No renderers give you real physical light. Real physical light happens in the real world only.
Every renderer only uses mathematical models. With various shortcuts and simplifications.
A "shader" is a user-editable piece of code that the renderer interprets. It can host the exact same mathematical model that another renderer may have compiled in.
A "shader" may or may not be slower to execute than the same model precompiled. This depends on the quality of the algorithms and optimisations in a particular renderer.
We need some sort of a community course in CG basics.
This is the look that every teenager who is forced to spend time with their family has on their face lol. And yes, I am wayyyy behind.
Great atmosphere with this.
@IceDragonArt
Thank you so much for your kind comments:) And yes I recall having that expression myself, many MANY years ago
...true, just using the term to differentiate between a "physically based" and biased engine.
I couldn't resist this set, it's amazing:) First render, now off to explore every corner of it...
https://www.daz3d.com/old-japanese-town-edo-vol5
The alley:
...very nice.
And the interesting thing is: "unbiased" and "physically based" are unrelated characteristics.
The moment you, say, prune hi-energy specular rays to get rid of fireflies - it's a bias. So if you are not sampling caustics in unidirectional pathtracers like Arnold (which is one of those examples most people think of as "unbiased"), you introduce a bias.
"Word of god" about Iray: it's not strictly "unbiased" either. http://blog.irayrender.com/post/142742319456/is-iray-an-unbiased-renderer-can-it-be-used-to
You can compute "physically based" light transport with a bias (and 9 times out of 10, this is what everyone does).
And even if you compute light transport consisting of indirect diffuse and indirect specular (aka glossy reflection) but are not using realistic reflectances - you basically leave the "physically based" scenario.
..ah not the technician/programmer I used to be, just a simple artist, these days.
Here is another experiment with mood lighting and test of the new Wicked Queen Bundle I got from the bi-weekly Daz Freebies.
Not sure what is going on with her cheek I think I need some help with that!!
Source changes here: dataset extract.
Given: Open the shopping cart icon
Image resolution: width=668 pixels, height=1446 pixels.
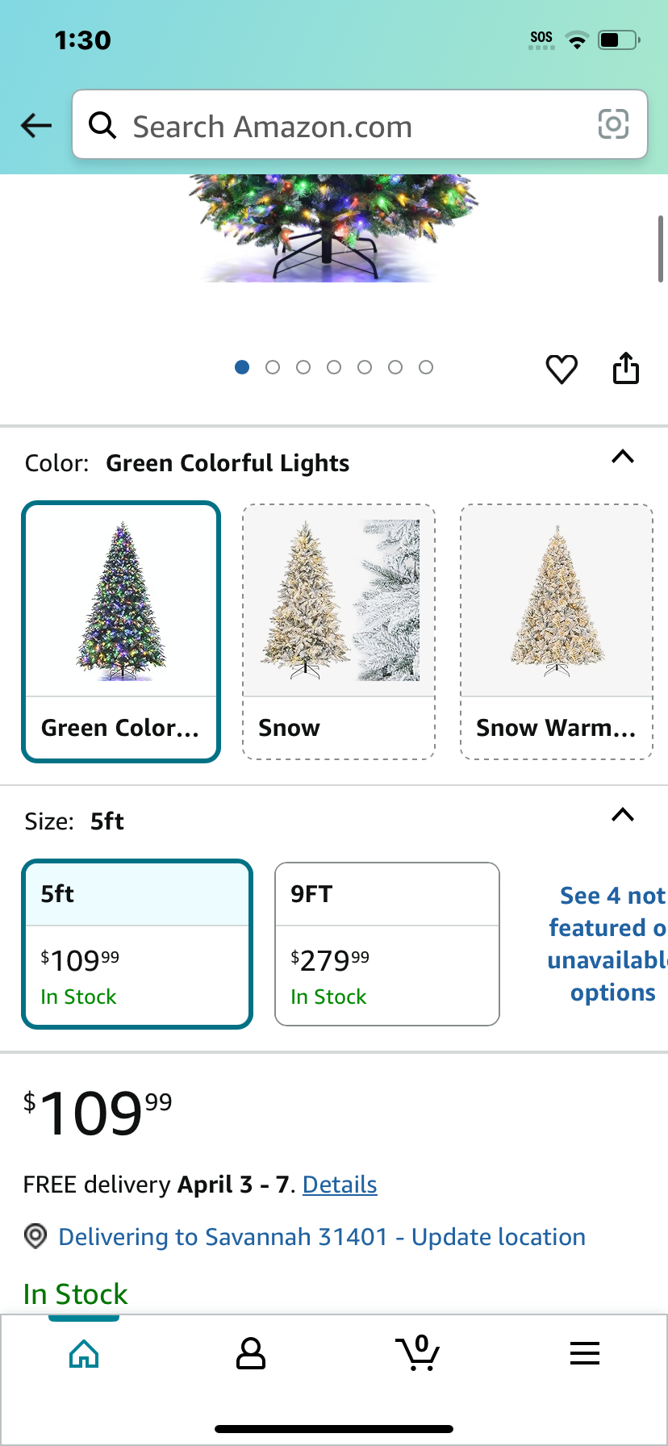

Titled: Mary The Mad Queen
That cheek thing is apparently something that is built-in to the HD head morph for the character, Saph, I assume deliberately. If you use the other regular head morph option, it does not occur.
Nice composition (and title)! Cheeks look kinda cool;)
IBLM render:
Thanks SixDs I seen that when I went back and looked at the icons, I was hoping there might have been a fix for it but it is deliberatly there!
What a great render Sven those IBLM render are turning out so kewl!
...it is a great product.
Glad you like it:) Yes IBLM is very nice, but it still has some issues, even after the upgrade. This render wouldn't work with IBLM, got all kinds of artefacts using the same set and light settings, all I did was turn the camera around and load the car with that dude. Had to try and recreate the light using the AoA lights, which turned out to be a tough one. Oh and worked on the ground material, think it looks better now;)
Here is the IBLM render, which IMO looks much better, appart from the artefacts. I tried tweaking every parameter but they wouldn't go away.
@Mustakettu85
Do you have any idea why this is happening? It seems to me it's related to normals/light angle, as changing direction of light and/or removing normal maps sometimes fixes the problem. After the upgrade it's much better, but I'm still having problems, ocasionally.
...nice scene, and yes the ground looks much better in the latter two.
I like the overall lighting better in the IBLM scene.
Are you using Progressive or Bucket mode?